• _Exercise prompt_: Copy all of the data that follows without altering a word.

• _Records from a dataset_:
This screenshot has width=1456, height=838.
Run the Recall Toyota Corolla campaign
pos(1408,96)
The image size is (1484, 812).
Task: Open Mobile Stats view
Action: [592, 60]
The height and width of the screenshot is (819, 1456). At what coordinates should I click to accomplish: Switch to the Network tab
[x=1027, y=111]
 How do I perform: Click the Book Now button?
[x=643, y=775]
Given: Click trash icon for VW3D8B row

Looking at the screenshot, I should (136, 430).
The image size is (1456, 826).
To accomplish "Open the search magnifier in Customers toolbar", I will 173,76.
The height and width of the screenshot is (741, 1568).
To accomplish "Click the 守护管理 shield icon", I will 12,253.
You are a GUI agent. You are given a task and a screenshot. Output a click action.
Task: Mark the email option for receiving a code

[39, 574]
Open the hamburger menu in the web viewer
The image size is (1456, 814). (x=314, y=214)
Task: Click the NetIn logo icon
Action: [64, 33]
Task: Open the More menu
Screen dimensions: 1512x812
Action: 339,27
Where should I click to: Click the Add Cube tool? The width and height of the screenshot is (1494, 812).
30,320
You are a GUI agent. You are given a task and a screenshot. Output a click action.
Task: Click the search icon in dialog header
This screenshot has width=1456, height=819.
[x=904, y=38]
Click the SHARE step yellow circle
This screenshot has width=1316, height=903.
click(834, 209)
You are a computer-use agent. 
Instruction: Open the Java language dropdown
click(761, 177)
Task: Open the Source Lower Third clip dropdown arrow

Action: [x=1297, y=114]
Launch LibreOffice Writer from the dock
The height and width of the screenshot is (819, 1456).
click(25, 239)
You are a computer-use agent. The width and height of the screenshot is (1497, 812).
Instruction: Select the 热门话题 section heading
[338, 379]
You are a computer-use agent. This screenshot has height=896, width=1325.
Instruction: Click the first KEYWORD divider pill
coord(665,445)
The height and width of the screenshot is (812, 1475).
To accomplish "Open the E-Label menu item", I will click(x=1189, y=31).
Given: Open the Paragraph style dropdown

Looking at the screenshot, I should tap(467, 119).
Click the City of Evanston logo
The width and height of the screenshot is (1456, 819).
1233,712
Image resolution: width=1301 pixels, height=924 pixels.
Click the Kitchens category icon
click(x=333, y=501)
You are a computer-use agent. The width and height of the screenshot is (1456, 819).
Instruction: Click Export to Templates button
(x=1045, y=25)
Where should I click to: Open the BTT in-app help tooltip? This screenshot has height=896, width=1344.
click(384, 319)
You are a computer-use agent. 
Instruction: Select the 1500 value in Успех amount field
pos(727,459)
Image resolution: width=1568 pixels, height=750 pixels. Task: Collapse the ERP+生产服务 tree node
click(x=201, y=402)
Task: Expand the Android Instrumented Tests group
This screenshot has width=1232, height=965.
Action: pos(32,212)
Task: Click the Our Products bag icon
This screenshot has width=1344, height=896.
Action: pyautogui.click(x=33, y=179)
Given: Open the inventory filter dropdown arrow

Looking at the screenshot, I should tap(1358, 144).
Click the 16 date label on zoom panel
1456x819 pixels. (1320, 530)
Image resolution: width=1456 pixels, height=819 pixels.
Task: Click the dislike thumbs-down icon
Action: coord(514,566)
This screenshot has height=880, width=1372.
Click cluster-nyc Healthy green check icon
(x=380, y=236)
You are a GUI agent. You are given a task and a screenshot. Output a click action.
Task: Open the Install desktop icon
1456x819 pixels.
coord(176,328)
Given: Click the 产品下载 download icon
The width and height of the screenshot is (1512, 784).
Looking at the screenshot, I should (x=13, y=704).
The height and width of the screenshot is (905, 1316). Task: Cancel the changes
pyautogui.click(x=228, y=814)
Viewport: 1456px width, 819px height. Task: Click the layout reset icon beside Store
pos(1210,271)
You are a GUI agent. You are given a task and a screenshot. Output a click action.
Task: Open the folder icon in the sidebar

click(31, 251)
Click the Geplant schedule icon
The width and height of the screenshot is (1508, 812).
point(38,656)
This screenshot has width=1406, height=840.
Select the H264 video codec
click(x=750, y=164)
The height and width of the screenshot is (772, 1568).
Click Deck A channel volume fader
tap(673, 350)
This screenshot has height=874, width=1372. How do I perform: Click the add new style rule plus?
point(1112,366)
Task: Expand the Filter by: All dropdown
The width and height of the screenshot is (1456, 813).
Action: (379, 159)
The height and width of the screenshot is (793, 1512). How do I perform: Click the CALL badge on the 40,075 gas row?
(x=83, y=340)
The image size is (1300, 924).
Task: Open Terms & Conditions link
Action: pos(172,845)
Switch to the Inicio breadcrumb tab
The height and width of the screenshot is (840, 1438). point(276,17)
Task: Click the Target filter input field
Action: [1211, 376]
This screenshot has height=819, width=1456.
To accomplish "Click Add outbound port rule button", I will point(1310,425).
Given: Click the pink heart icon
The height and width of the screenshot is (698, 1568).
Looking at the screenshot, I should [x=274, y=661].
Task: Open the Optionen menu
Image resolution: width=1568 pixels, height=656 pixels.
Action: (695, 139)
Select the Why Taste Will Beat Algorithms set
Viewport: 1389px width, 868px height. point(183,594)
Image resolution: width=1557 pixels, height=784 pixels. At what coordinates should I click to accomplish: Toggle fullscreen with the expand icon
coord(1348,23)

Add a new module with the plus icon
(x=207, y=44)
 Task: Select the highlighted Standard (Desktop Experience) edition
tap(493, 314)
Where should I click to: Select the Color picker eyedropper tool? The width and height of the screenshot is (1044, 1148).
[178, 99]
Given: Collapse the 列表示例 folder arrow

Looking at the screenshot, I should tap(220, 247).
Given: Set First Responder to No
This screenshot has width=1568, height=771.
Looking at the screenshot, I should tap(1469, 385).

• _Result for this exercise_:
This screenshot has width=1456, height=838.
Run the Recall Toyota Corolla campaign
pos(1408,96)
The image size is (1484, 812).
Task: Open Mobile Stats view
Action: [592, 60]
The height and width of the screenshot is (819, 1456). At what coordinates should I click to accomplish: Switch to the Network tab
[x=1027, y=111]
 How do I perform: Click the Book Now button?
[x=643, y=775]
Given: Click trash icon for VW3D8B row

Looking at the screenshot, I should (136, 430).
The image size is (1456, 826).
To accomplish "Open the search magnifier in Customers toolbar", I will 173,76.
The height and width of the screenshot is (741, 1568).
To accomplish "Click the 守护管理 shield icon", I will 12,253.
You are a GUI agent. You are given a task and a screenshot. Output a click action.
Task: Mark the email option for receiving a code

[39, 574]
Open the hamburger menu in the web viewer
The image size is (1456, 814). (x=314, y=214)
Task: Click the NetIn logo icon
Action: [64, 33]
Task: Open the More menu
Screen dimensions: 1512x812
Action: 339,27
Where should I click to: Click the Add Cube tool? The width and height of the screenshot is (1494, 812).
30,320
You are a GUI agent. You are given a task and a screenshot. Output a click action.
Task: Click the search icon in dialog header
This screenshot has width=1456, height=819.
[x=904, y=38]
Click the SHARE step yellow circle
This screenshot has width=1316, height=903.
click(834, 209)
You are a computer-use agent. 
Instruction: Open the Java language dropdown
click(761, 177)
Task: Open the Source Lower Third clip dropdown arrow

Action: [x=1297, y=114]
Launch LibreOffice Writer from the dock
The height and width of the screenshot is (819, 1456).
click(25, 239)
You are a computer-use agent. The width and height of the screenshot is (1497, 812).
Instruction: Select the 热门话题 section heading
[338, 379]
You are a computer-use agent. This screenshot has height=896, width=1325.
Instruction: Click the first KEYWORD divider pill
coord(665,445)
The height and width of the screenshot is (812, 1475).
To accomplish "Open the E-Label menu item", I will click(x=1189, y=31).
Given: Open the Paragraph style dropdown

Looking at the screenshot, I should tap(467, 119).
Click the City of Evanston logo
The width and height of the screenshot is (1456, 819).
1233,712
Image resolution: width=1301 pixels, height=924 pixels.
Click the Kitchens category icon
click(x=333, y=501)
You are a computer-use agent. The width and height of the screenshot is (1456, 819).
Instruction: Click Export to Templates button
(x=1045, y=25)
Where should I click to: Open the BTT in-app help tooltip? This screenshot has height=896, width=1344.
click(384, 319)
You are a computer-use agent. 
Instruction: Select the 1500 value in Успех amount field
pos(727,459)
Image resolution: width=1568 pixels, height=750 pixels. Task: Collapse the ERP+生产服务 tree node
click(x=201, y=402)
Task: Expand the Android Instrumented Tests group
This screenshot has width=1232, height=965.
Action: pos(32,212)
Task: Click the Our Products bag icon
This screenshot has width=1344, height=896.
Action: pyautogui.click(x=33, y=179)
Given: Open the inventory filter dropdown arrow

Looking at the screenshot, I should tap(1358, 144).
Click the 16 date label on zoom panel
1456x819 pixels. (1320, 530)
Image resolution: width=1456 pixels, height=819 pixels.
Task: Click the dislike thumbs-down icon
Action: coord(514,566)
This screenshot has height=880, width=1372.
Click cluster-nyc Healthy green check icon
(x=380, y=236)
You are a GUI agent. You are given a task and a screenshot. Output a click action.
Task: Open the Install desktop icon
1456x819 pixels.
coord(176,328)
Given: Click the 产品下载 download icon
The width and height of the screenshot is (1512, 784).
Looking at the screenshot, I should (x=13, y=704).
The height and width of the screenshot is (905, 1316). Task: Cancel the changes
pyautogui.click(x=228, y=814)
Viewport: 1456px width, 819px height. Task: Click the layout reset icon beside Store
pos(1210,271)
You are a GUI agent. You are given a task and a screenshot. Output a click action.
Task: Open the folder icon in the sidebar

click(31, 251)
Click the Geplant schedule icon
The width and height of the screenshot is (1508, 812).
point(38,656)
This screenshot has width=1406, height=840.
Select the H264 video codec
click(x=750, y=164)
The height and width of the screenshot is (772, 1568).
Click Deck A channel volume fader
tap(673, 350)
This screenshot has height=874, width=1372. How do I perform: Click the add new style rule plus?
point(1112,366)
Task: Expand the Filter by: All dropdown
The width and height of the screenshot is (1456, 813).
Action: (379, 159)
The height and width of the screenshot is (793, 1512). How do I perform: Click the CALL badge on the 40,075 gas row?
(x=83, y=340)
The image size is (1300, 924).
Task: Open Terms & Conditions link
Action: pos(172,845)
Switch to the Inicio breadcrumb tab
The height and width of the screenshot is (840, 1438). point(276,17)
Task: Click the Target filter input field
Action: [1211, 376]
This screenshot has height=819, width=1456.
To accomplish "Click Add outbound port rule button", I will point(1310,425).
Given: Click the pink heart icon
The height and width of the screenshot is (698, 1568).
Looking at the screenshot, I should [x=274, y=661].
Task: Open the Optionen menu
Image resolution: width=1568 pixels, height=656 pixels.
Action: (695, 139)
Select the Why Taste Will Beat Algorithms set
Viewport: 1389px width, 868px height. point(183,594)
Image resolution: width=1557 pixels, height=784 pixels. At what coordinates should I click to accomplish: Toggle fullscreen with the expand icon
coord(1348,23)

Add a new module with the plus icon
(x=207, y=44)
 Task: Select the highlighted Standard (Desktop Experience) edition
tap(493, 314)
Where should I click to: Select the Color picker eyedropper tool? The width and height of the screenshot is (1044, 1148).
[178, 99]
Given: Collapse the 列表示例 folder arrow

Looking at the screenshot, I should tap(220, 247).
Given: Set First Responder to No
This screenshot has width=1568, height=771.
Looking at the screenshot, I should tap(1469, 385).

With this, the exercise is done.